Family Medicine Activist: Keep Your Spouse and Family Doctor



Friday AM.  The sun is shining.  I'm seeing a couple together.  We're finished with relating about the three major problems of the designated patient and reviewing goals for the near future when the spouse verbally nudges the designated patient.  "Well, aren't you going to tell him?"

I knew there was something else at that moment.  It was important and possibly sensitive.  She really cared about him and kept nudging until we identified the problem and developed a treatment strategy.  It was a common problem that Family Physicians treat every day.  Somehow, he had a sub-specialty visit about the problem that had him very worried and preparing for an expensive procedure.  I sometimes get surprised at some of the expense generated in response to common problems noticed by people who "went in the wrong door." They were pleased and relieved to find it was such a simple, everyday problem, treatable with a short term prescription and a follow-up visit.

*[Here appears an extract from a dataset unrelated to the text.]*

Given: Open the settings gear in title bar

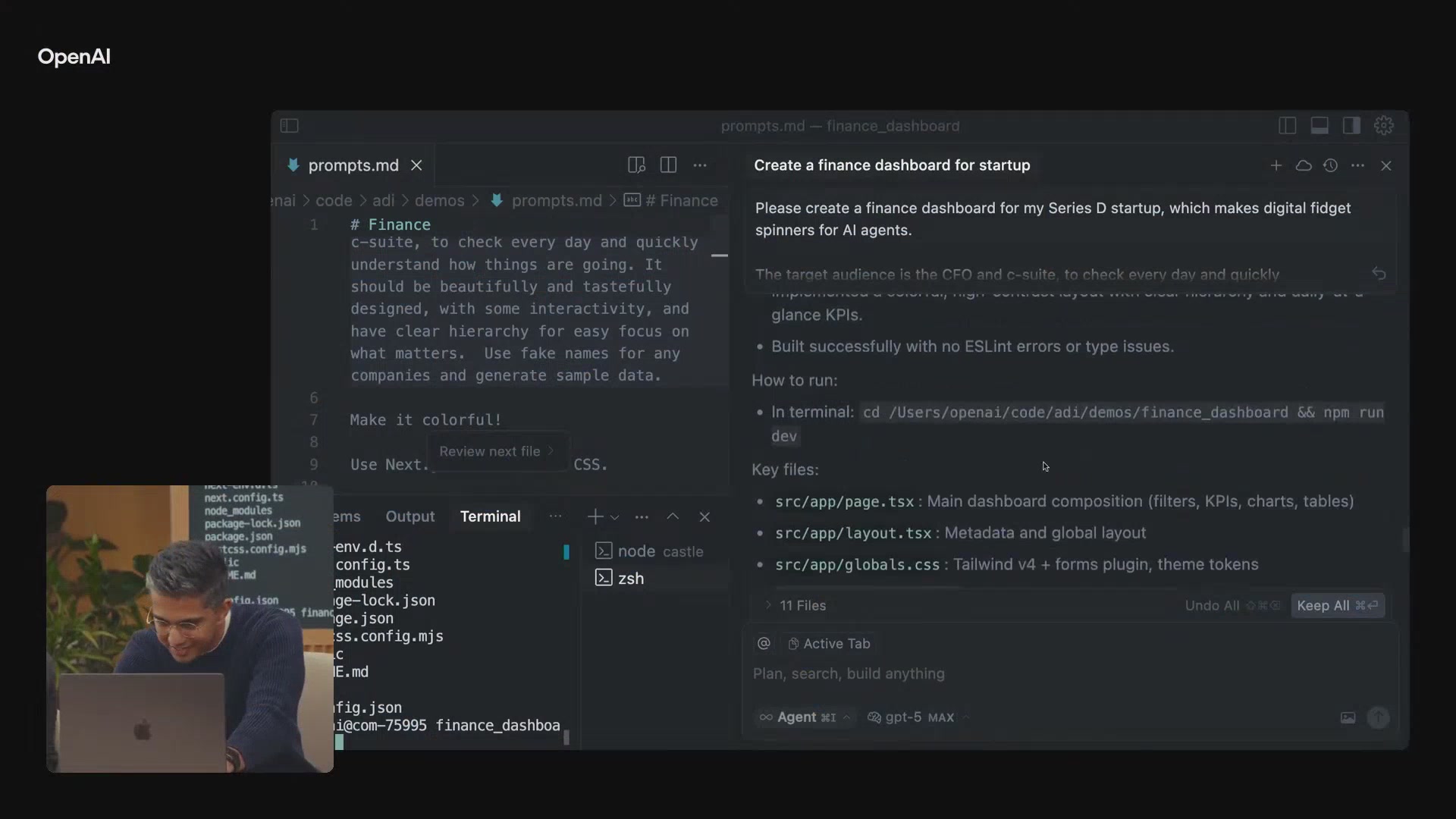Looking at the screenshot, I should tap(1383, 126).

Medical care is getting complicated by electronic upgrades to our usual way of doing practice and business.  Much of it is necessary while much of it is peppered with "phony quality initiatives".  Watch out while we doctors and hospitals get "widgetized" to maximize the "suckables" for perfect billing.  Sometimes, you may need diagnostic or therapeutic interventions that are very expensive.  Other times, you may be in the wrong place for the degree of difficulty of your problem and have needless expense with no quality benefit.

Keep a relationship with your Family Physician to help you to prevent or treat conditions and diseases as you glide down a path of losing 1% of the function of your major organs each year starting at age 30.  If sub-specialty consultation is needed, your Family Physician will help you to select a physician who is aligned with your needs.  They will also advise you of what to expect and of the limits of their skills and the skills of the consultant.  This helps you to enter "the right" door and optimize health care expenditures while maintaining reasonable quality of your health (depending on random events, your health heritage, and/or your personal habits).

Sometimes it helps to have your spouse along when things are getting complicated, complex or worrisome.  You may be pleased to be reminded of your good judgement in selecting them as your spouse.